Elle éclata de rire :
- C’est une bonne idée mais je préférerai chez moi.
- J’ai un écran HD.
- M’en fiche. En plus, je risquerai de l’oublier et ça annulerait tous nos efforts. Non, on va chez moi.
Il sut qu’il n’y avait plus à insister.



The tree of life (2/4) : le visionnage du film de Terrence Malick





Au rayon vidéos de la FNAC, il mit du temps à trouver le DVD de « The tree of life ». Un vendeur derrière un pupitre l’orienta vers le bon rayon. Il n’en restait plus qu’un (à moins qu’il n’y en est toujours eu qu’un). Revenant vers le vendeur, il lui demanda si le film était bien.
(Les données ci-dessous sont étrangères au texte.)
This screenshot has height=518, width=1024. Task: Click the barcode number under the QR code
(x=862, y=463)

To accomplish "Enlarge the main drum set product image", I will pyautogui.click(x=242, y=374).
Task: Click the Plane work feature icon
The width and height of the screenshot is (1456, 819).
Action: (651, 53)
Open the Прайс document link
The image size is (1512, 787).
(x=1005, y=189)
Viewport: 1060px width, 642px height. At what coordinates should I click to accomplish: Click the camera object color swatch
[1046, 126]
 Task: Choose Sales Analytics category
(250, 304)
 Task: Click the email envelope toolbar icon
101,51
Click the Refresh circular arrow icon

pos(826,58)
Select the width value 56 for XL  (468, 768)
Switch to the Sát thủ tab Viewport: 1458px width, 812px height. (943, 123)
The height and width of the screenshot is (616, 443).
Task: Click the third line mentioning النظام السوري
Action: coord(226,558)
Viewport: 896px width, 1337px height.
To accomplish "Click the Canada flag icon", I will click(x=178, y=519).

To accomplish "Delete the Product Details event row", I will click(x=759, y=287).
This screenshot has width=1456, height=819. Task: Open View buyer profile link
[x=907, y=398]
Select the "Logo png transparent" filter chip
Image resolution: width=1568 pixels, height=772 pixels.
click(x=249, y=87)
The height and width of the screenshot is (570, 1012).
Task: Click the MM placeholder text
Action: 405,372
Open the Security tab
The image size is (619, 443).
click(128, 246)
L’autre eut un haussement d’épaules difficilement interprétable.
De retour chez lui, Étienne déballa le DVD.
Vraiment, l’affiche du film sur la jaquette où l’on voyait la gueule de Brad Pitt en gros plan avec un air ahuri ne l’encourageait pas à le mater. Il alla dans la cuisine et but à la bouteille du coca. Puis il appela des potes en arpentant la salle de séjour en long et en large. Ensuite, il se connecta sur un jeu en ligne où il fallait survivre à des attaques de zombies. Après avoir subi une morsure à la gorge, il se décida à insérer le DVD dans le lecteur. Il était une heure du mat’ et on n’entendait pas un chat. Au bout de cinq minutes de film, il sombra dans le sommeil.
Le lendemain, il se força à visionner « the tree of Life ». Ce fut un calvaire. Le film était si obscur et si lent qu’il s’endormit à plusieurs reprises.
« Qu’est-ce que c’est que cette daube ? » beugla-t-il en ouvrant pour la énième fois les yeux. Il saisit la jaquette et lut son dos. Aussi incroyable que cela puisse paraitre, ce film avait bel et bien obtenu le prix suprême à Cannes.
Dubitatif, Étienne fixa l’écran où des images de nature se succédaient avec une lenteur exaspérante. On aurait dit un documentaire sur la chasse en plus chiant. À bout de patience, il arrêta la lecture et se connecta à son jeu de zombies.